The developers really want to have root access and sort of need it. It's their responsibility to write the nginx rewrite rules to make all their custom Drupal stuff work, for instance. But no way in hell am I giving them root access on the production server, and my client agrees with me on that.

So we compromised: They get root access on the test web server (which is generally identical to production except for its IP address and is on the same cloud). Which, like production, has etckeeper so I can see whatever changes they needed to make and any packages they installed. I can then either pull the changes into production or tell them what's wrong with whatever they want to do. And if they really screwed up (they haven't yet, thank gawd) I can easily revert their changes.

They have no access at all to the production database server; they don't even have user logins. Only my client and I do.

(The web app itself, they deploy directly with git, and if they break it, they get to fix it and explain to my client why they should continue to be his developers. Though my client would CC me on such email so I could either laugh at them or facepalm.)

Answer 5

There's a trend to blur the distinction between dev & operations. Make your developers sysadmins and your sysadmins developers.

In this sense wordpress could would benefit from some work on automated (and programatical) provioning of blog. Many wordpress users maintain more than a few WP/WPMU instances and updating them timely is cumbersome at the least.

You can find a nice (and fun) overview of the philosophy at Agile Infrastructure slides from Agile 2009

Answer 6

I 100 % agree. Dev are most of time non aware of how syadmin things work. If they need anything, they ask you,that's all. You think about how and when and you deliver them a useable package. (like they need to send emails, YOU are the one who's gona configure postfix). Moreover, they'll tend to think that in most of times, root access will make the things work if they are not able to do it with normal access. I agree with others here, they won't be with you at 2 am when u'll see a problem. I had the case few weeks ago, a developper wanted to update his wordpress. I told him to RTF changelog, for him, that was useless, the update process is made through a beautiful interface. Well the update did not work, I had his application saved, I made the backup script not him. Without me he could not have been able to restore the site. So take care about these things, we spend time to setup strategies (chrooting, backup, configuration) that's why we are here (and we love it :) ) and dev should NEVER interfer with these things (give back to Caesar whats belongs to Caesar)

Answer 7

Root == System Admin.

Users == Developers, DBAs, or Users.

Root knows no sleep when a server is down, root protects users from themselves, root protects the users' data from the net, root puts the server's health above all users. Root's ass is on the line when the server is offline. Server happy, root happy!

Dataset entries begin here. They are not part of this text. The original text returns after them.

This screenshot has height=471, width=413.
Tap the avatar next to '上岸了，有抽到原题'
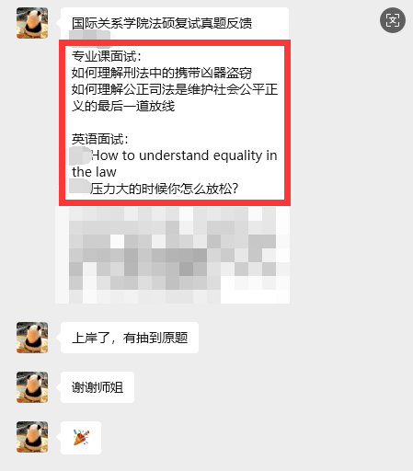(32, 338)
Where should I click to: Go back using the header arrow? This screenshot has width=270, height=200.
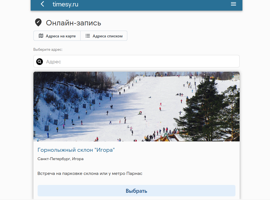(x=42, y=4)
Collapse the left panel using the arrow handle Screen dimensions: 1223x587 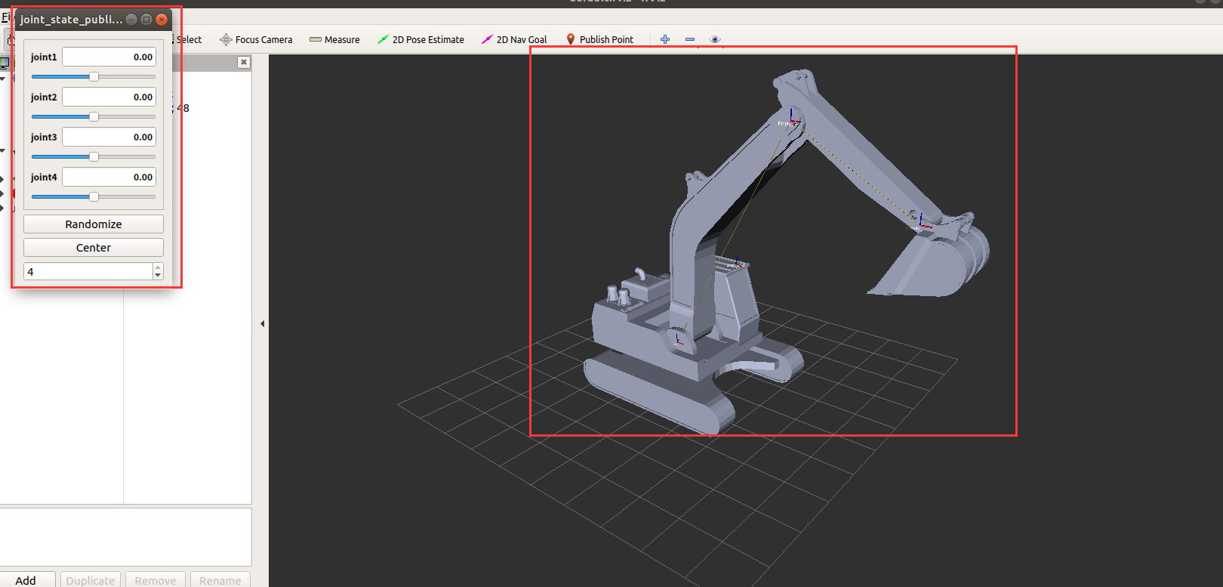(x=262, y=323)
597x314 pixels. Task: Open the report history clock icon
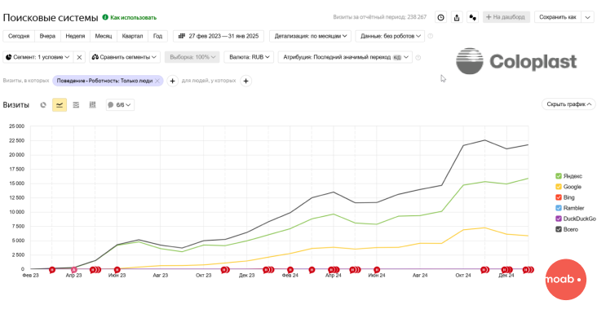coord(440,17)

Common Reasons for unscheduled down time: Users, Undocumented changes in the environment, and backhoes. Servers do exactly what they are told they don't just randomly break. Hackers you ask, its not if, its when... thus the need for a "root".

00:33 CDT do you know where your backups and disaster recovery documents are? :-p

Answer 8

Sysadmins should have admin access (just like the title says). No one else needs access to production servers. If the developers need to troubleshoot a problem on a production system, that problem should be reproducible in the development environment. If it isn't they can sit with the sysadmin and look through the system.

Developers don't like not being able to touch production, but that isn't there job. There job is to write the software and hand it over to sysadmins for a production release. If they have documented everything (and keep in mind that in most shops documentation is a dirty word) correctly then the releases should go fine.

In public companies here in the US, you have SOX, HIPPA, etc to deal with. Most of these godforsaken regulations actually help with this argument. SOX dictates separation of duties which requires that developers keep there hands off the production systems.